- Exercise details: What lines in the listing below hold the string "text"? Please copy them out.

- Source records:
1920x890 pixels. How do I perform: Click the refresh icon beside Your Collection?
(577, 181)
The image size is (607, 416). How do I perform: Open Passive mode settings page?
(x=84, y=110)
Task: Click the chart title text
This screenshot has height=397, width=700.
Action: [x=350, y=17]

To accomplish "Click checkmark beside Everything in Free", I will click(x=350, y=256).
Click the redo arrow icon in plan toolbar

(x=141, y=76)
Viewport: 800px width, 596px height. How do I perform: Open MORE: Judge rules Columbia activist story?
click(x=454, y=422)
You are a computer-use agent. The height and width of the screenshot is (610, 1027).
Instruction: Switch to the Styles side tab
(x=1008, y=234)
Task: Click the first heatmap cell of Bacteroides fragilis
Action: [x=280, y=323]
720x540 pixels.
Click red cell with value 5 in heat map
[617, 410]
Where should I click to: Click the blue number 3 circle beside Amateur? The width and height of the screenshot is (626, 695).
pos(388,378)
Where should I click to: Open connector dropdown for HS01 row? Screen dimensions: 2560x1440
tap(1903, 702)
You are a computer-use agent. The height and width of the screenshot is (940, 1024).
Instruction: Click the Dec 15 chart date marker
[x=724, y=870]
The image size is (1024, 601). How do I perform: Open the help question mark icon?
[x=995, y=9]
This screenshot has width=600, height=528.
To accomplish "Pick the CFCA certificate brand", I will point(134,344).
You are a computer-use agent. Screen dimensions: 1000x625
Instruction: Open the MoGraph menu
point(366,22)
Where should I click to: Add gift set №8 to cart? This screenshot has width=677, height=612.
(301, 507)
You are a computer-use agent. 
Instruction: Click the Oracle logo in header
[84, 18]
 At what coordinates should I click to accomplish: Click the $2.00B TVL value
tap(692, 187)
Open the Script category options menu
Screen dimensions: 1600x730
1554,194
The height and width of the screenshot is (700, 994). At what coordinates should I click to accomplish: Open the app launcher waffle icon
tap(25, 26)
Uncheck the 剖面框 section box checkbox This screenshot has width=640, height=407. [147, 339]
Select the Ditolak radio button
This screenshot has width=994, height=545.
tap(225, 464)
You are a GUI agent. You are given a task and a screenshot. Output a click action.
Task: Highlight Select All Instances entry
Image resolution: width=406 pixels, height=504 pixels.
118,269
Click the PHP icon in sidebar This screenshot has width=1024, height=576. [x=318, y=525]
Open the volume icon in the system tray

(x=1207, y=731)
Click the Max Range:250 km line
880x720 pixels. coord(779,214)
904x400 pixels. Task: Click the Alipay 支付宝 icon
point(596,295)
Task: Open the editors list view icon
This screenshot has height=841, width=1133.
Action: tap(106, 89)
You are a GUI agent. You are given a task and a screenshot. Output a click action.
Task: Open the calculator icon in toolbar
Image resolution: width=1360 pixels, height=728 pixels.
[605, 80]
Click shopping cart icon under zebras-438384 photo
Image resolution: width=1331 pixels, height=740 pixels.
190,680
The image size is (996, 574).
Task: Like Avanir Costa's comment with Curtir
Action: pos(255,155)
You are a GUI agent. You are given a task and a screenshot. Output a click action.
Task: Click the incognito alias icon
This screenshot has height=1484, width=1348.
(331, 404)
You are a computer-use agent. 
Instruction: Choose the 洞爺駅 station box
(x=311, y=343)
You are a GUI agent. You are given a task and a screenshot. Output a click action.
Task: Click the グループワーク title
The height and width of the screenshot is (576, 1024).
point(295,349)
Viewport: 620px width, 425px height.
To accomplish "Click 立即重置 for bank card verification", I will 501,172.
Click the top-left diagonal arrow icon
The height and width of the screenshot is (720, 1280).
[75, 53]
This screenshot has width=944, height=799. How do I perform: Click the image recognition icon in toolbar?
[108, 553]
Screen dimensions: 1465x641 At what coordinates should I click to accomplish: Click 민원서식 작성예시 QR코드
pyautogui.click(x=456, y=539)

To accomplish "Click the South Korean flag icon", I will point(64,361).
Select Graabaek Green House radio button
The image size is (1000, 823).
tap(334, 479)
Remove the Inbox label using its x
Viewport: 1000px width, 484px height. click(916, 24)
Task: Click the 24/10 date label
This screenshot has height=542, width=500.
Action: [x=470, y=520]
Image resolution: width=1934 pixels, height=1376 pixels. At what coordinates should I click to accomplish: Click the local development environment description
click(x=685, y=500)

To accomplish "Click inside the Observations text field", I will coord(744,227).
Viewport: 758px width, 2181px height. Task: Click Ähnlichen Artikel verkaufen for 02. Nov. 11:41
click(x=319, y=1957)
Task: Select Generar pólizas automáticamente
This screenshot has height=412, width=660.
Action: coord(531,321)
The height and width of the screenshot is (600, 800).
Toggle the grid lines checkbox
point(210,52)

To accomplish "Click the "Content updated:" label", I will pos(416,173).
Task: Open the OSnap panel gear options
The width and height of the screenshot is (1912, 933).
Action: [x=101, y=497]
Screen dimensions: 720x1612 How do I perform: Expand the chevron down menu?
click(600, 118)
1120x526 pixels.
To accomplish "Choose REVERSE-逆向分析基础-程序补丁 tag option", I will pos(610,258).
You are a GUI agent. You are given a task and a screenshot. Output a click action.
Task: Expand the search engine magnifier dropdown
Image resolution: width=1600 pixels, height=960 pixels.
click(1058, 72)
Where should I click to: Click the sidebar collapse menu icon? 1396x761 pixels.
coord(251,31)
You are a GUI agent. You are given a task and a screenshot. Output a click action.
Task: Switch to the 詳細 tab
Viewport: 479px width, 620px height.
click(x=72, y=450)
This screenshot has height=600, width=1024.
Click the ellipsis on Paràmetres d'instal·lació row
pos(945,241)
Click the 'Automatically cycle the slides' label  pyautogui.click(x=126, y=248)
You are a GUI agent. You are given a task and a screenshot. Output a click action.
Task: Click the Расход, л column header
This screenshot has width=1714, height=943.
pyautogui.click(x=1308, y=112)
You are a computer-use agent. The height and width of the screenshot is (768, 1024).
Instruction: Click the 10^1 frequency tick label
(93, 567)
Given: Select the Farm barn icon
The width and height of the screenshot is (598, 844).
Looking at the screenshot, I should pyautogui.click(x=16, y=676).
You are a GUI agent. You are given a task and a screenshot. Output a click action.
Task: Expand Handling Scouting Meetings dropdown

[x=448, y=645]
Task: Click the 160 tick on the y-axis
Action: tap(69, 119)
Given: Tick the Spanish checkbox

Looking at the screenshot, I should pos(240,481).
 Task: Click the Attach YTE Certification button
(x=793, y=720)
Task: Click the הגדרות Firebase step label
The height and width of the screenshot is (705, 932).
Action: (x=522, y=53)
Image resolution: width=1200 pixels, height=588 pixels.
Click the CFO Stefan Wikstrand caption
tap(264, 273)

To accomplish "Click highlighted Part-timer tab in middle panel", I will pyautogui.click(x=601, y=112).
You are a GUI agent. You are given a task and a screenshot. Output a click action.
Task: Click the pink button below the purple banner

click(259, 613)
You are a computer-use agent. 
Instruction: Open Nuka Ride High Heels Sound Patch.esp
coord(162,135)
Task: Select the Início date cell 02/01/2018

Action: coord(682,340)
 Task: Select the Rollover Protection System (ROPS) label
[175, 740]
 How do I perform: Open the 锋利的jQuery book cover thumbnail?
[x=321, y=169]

- Solution to the problem:
Task: Click the chart title text
To accomplish "Click inside the Observations text field", I will coord(744,227).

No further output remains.